Nel nuovo parlamento, uscito dalle urne, si materializza uno scontro che per oltre due decenni si è consumato nel paese tra il potere esecutivo e quello giudiziario, quando al governo c’era Silvio Berlusconi. L’ex cavaliere, dopo aver scontato ai servizi sociali la condanna per frode fiscale, tornerà al Senato, eletto con oltre il 50 per cento dei voti nel collegio uninominale di Monza.
Da una parte siederà lui, tra le file della maggioranza di centrodestra, e dall’altra, all’opposizione, i magistrati in pensione schierati ed eletti dal Movimento 5 stelle, Federico Cafiero de Raho e Roberto Scarpinato, che troveranno in aula una seconda vita professionale.
Il caso Sistemi criminali
Così quello che succedeva nel paese vent’anni fa, potrebbe tornare a succedere in aula. Il leader di Forza Italia, al Senato, incrocerà direttamente Roberto Scarpinato, il pubblico ministero siciliano che negli anni Novanta firmò la prima indagine, ribattezzata “Sistemi criminali” che si occupava del ruolo di massoneria deviata, mafia ed eversione nera nella stagione delle stragi di Cosa Nostra.
Quell’inchiesta, archiviata su richiesta del pm, indagava anche sulla nascita di Forza Italia, sulla vicinanza mafiosa al movimento nascente e anche sul ruolo di Marcello Dell’Utri, il fido amico di Berlusconi che poi sarà condannato in via definitiva per concorso esterno in associazione mafiosa. In quella richiesta, pur d’archiviazione, si trovano ragioni ipotizzate sulla fine della strategia stragista.
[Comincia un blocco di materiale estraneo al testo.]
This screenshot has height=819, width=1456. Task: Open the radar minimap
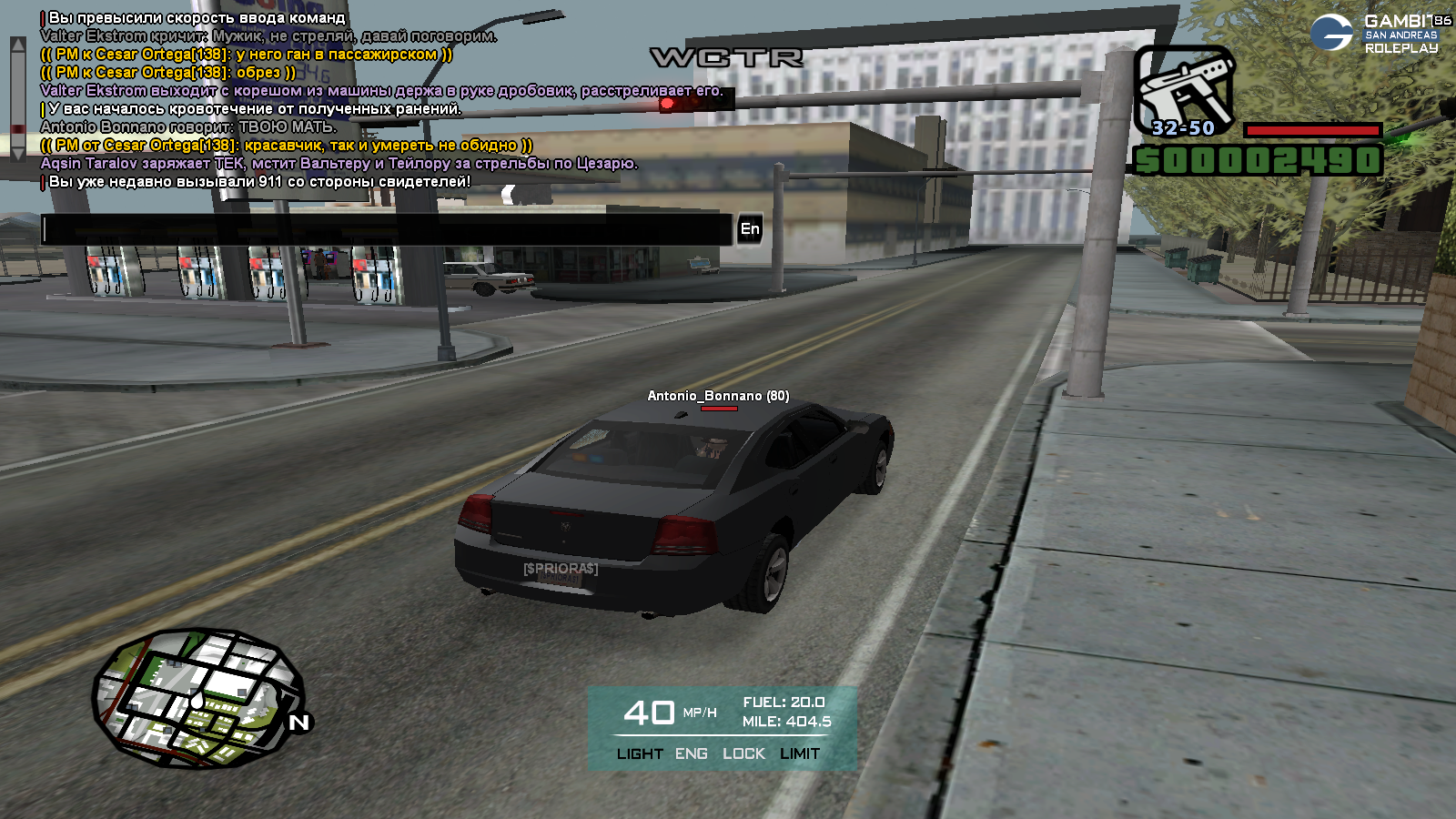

«Se ciò sia avvenuto anche per effetto della prosecuzione e dell’esito della “trattativa” è ipotesi logicamente plausibile, ma non sufficientemente provata e, in ogni caso, esulante dallo specifico oggetto del presente procedimento, così come ne è esulante l’incidenza che possa avervi avuto l’evoluzione dei rapporti di Cosa Nostra con altri soggetti, i quali si sono impegnati all’interno di nuove formazioni politiche dopo il tramonto della prospettiva secessionista (è il caso – ad esempio – dell’onorevole Marcello Dell’Utri, risultato prima in contatto con vari personaggi impegnati nel progetto meridionalista, e poi protagonista della nascita di Forza Italia)», si legge nell’atto.
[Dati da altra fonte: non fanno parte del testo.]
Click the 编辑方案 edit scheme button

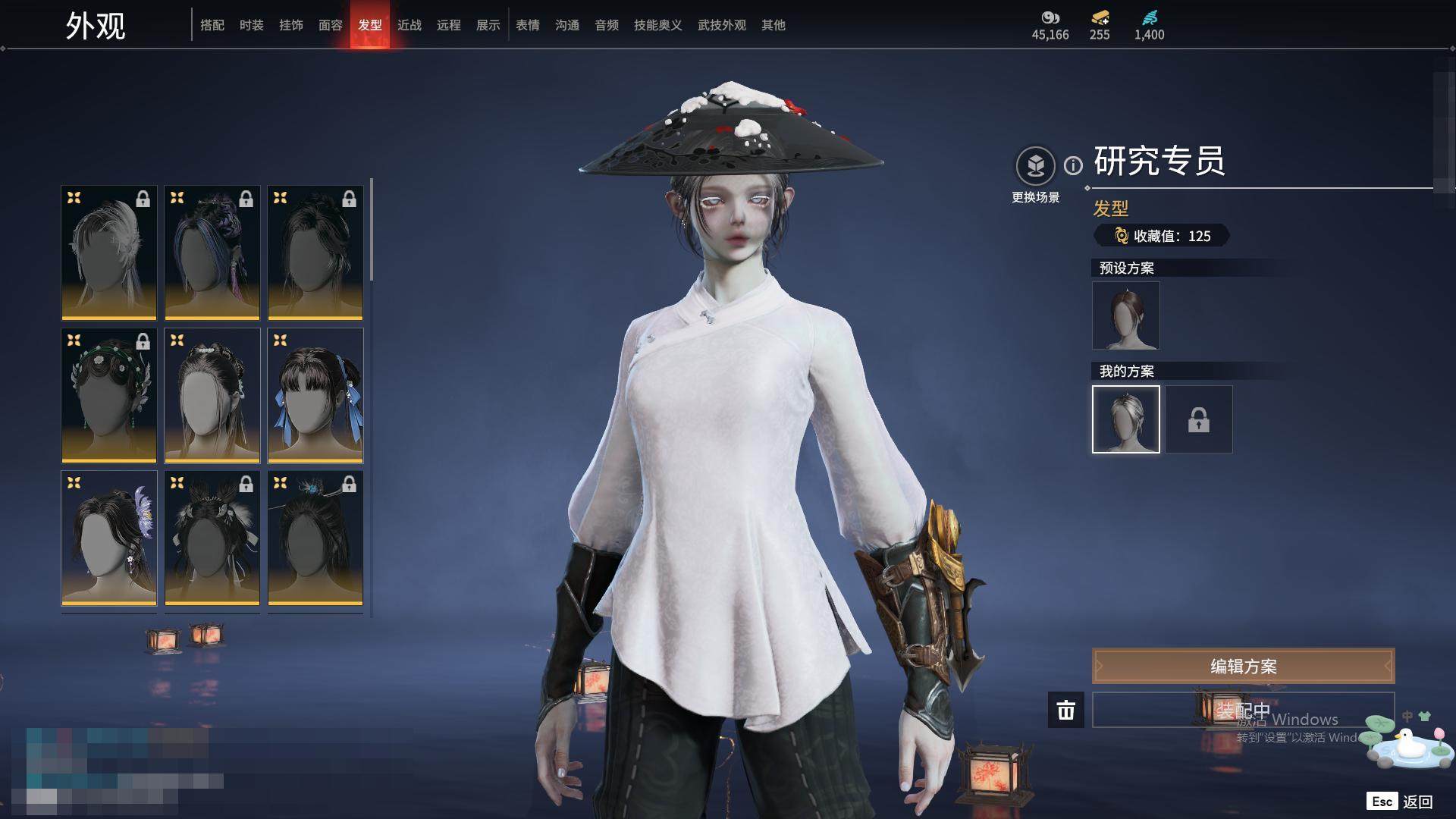pyautogui.click(x=1243, y=666)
Di fatto, “Sistemi criminali” è stata il preludio dell’inchiesta sulla presunta Trattativa Stato-mafia, coordinata da altri magistrati anni dopo, che è finita in appello dopo un lungo iter processuale con l’assoluzione degli imputati, tra i quali anche lo stesso ex senatore Dell’Utri.
De Raho a Montecitorio
Alla Camera dei deputati, invece, ci sarà De Raho, già coordinatore della direzione distrettuale antimafia di Napoli, e successivamente capo della procura nazionale antimafia fino al febbraio di quest’anno.
Proprio De Raho guidava l’antimafia partenopea quando il coordinatore di Forza Italia, Nicola Cosentino, nel 2009, venne raggiunto da un’ordinanza di custodia cautelare in carcere, respinta dalla camera di appartenenza. De Raho aprì l’inchiesta che travolse l’ex sottosegretario all’Economia del governo Berlusconi e l’allora primo ministro reagì sparando a zero sui magistrati.
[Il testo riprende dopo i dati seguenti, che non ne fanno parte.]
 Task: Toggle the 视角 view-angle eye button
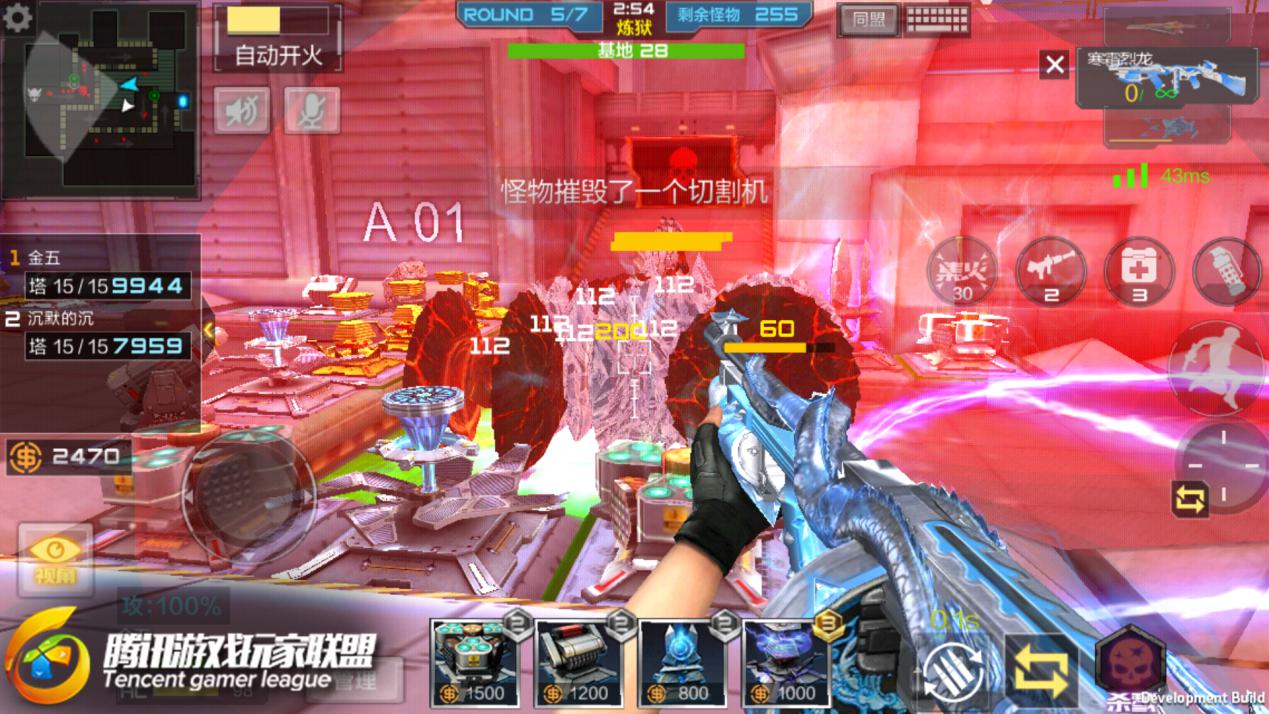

«Ho assicurazione personale dagli interessati che si tratta di operazioni legate alla politica, e non a quella realtà. Sono bene al corrente di che cosa possa fare certa magistratura e quindi attendo i processi», disse Berlusconi quando vennero pubblicate le accuse di un collaboratore di giustizia, Gaetano Vassallo, contro Cosentino. A distanza di anni i processi si sono celebrati e Cosentino è stato condannato a dieci anni, in secondo grado, per concorso esterno in associazione camorristica.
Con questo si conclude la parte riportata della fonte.